Set ADB = AvgDailyBal.Bal
WHERE  Cust_Table.ACCTID = AvgDailyBal.AcctID

We frequently encounter stored procedures that contain complex PL/SQL or T-SQL functions, but functions are certainly not required for complex operations.  Rewriting them as views or derived tables, using ordered analytical functions when needed, simplifies code maintenance and enables parallel set processing.

3 Comments
Teradata Employee

Thanks George for this excellent information. I wish I had read your post few months back - would have saved me lot of headaches on one of our migration project !!

regards

rajesh srivastava

MCOE , Teradata

This looks hard, but I'm excited to try it. 
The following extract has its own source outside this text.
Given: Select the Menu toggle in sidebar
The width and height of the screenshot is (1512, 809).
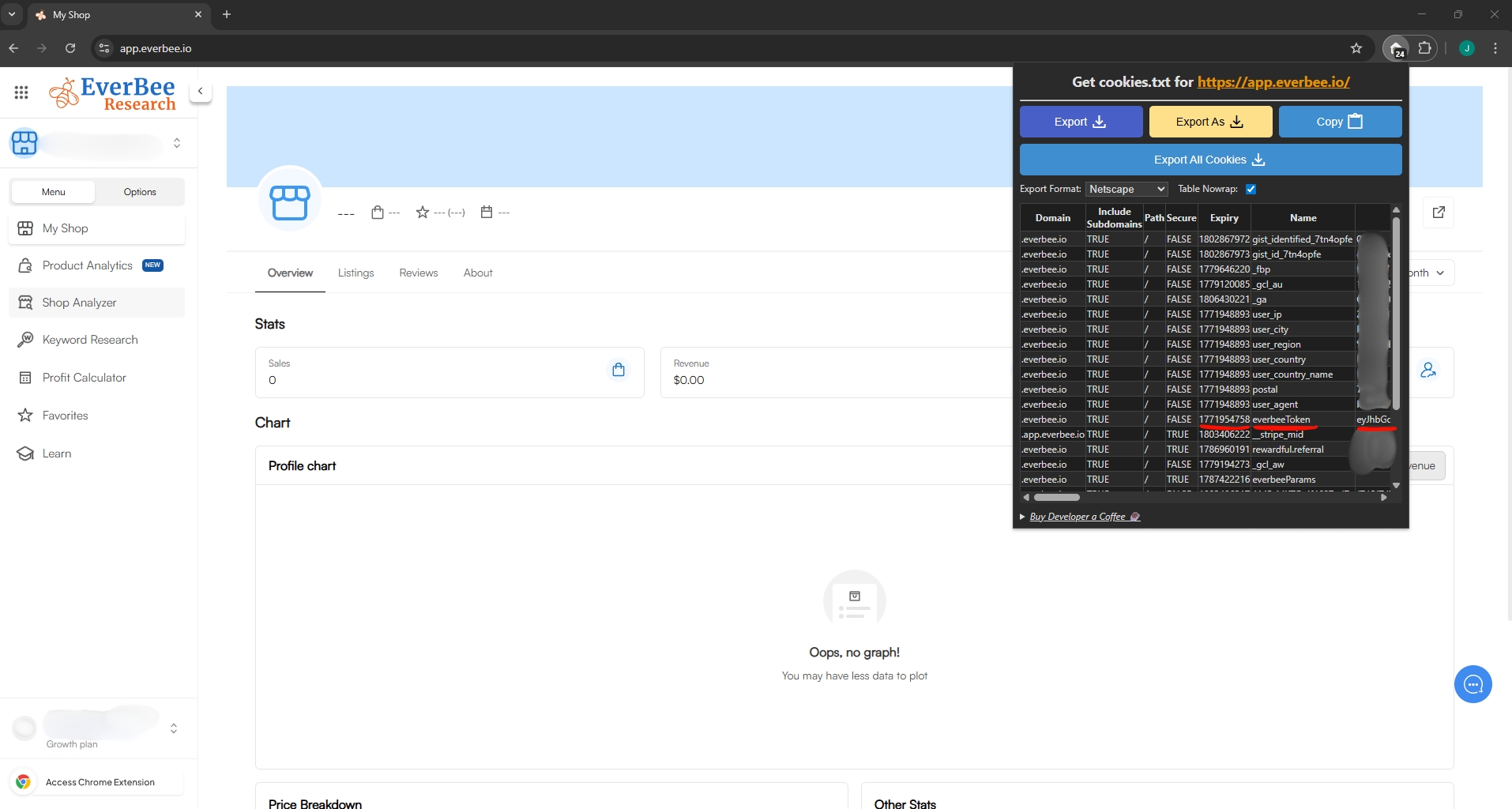Looking at the screenshot, I should point(54,192).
I've got a cursor that is calling a query which contains four joined select statements and each contains a scalar sub-query that uses an analytical function. The query is very expensive (currently takes 106 seconds per execution, and my cursor calls it 3,000 times). Current processing time is 4 days (unacceptable performance). 
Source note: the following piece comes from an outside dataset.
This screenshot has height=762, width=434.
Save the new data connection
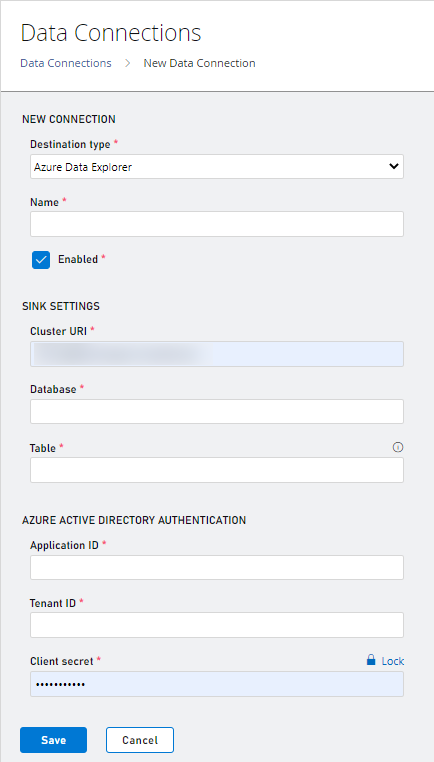click(x=53, y=740)
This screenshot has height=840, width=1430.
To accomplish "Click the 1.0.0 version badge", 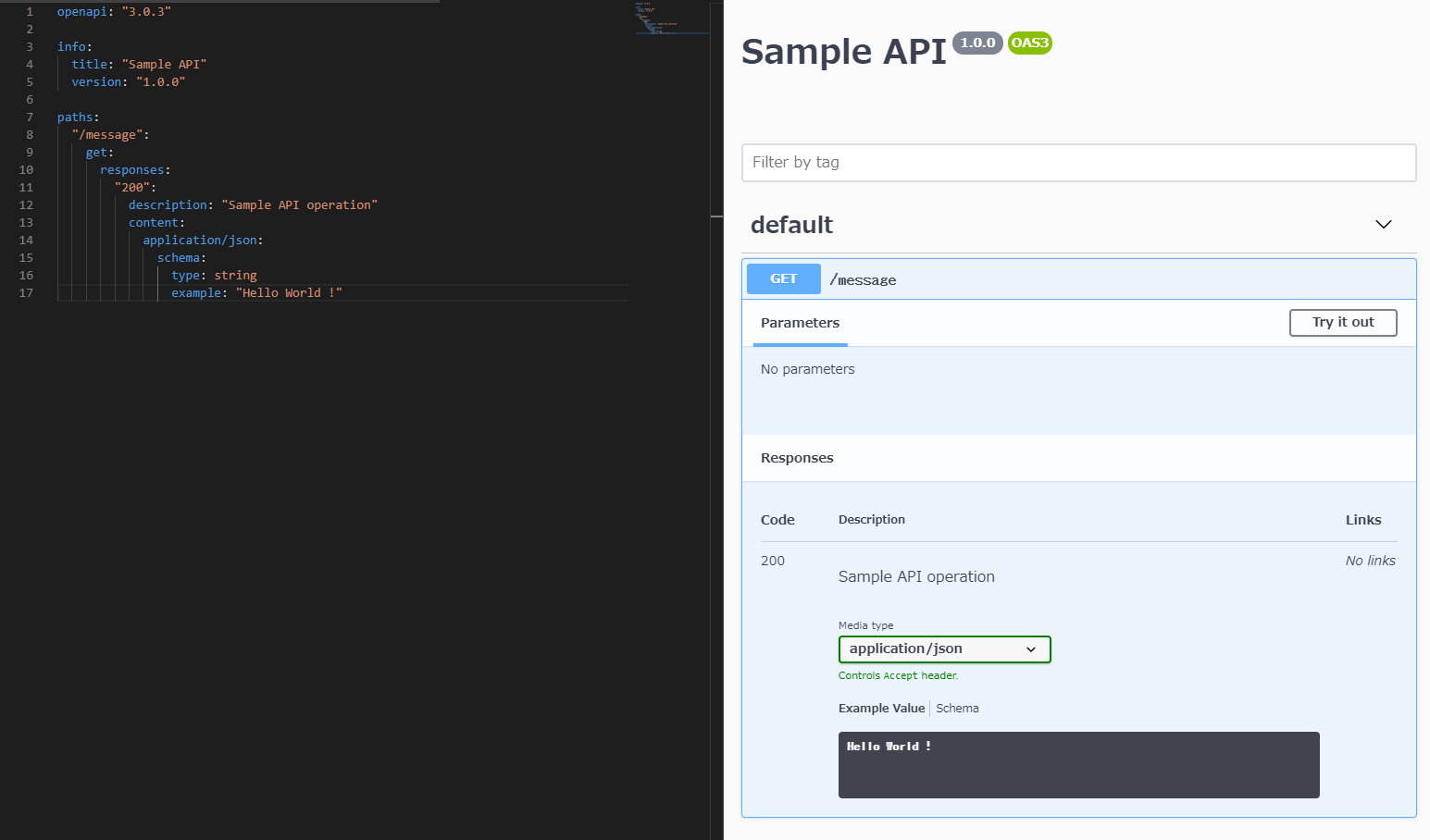I will click(x=977, y=43).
This looks like it could be my answer. Thanks for the post.

Teradata Employee

Yes, this does sound hard, but it sounds like something you can solve with some patience.  I would hope you could find a way to turn those scalar subqueries into selects that can be joined with the other selects.  The result might be something that looks real complex to everyone else, but you could write comments to explain how it works or what it is supposed to accomplish.  In fact, sometimes just documenting a process gives one an idea of how to implement it in Set SQL.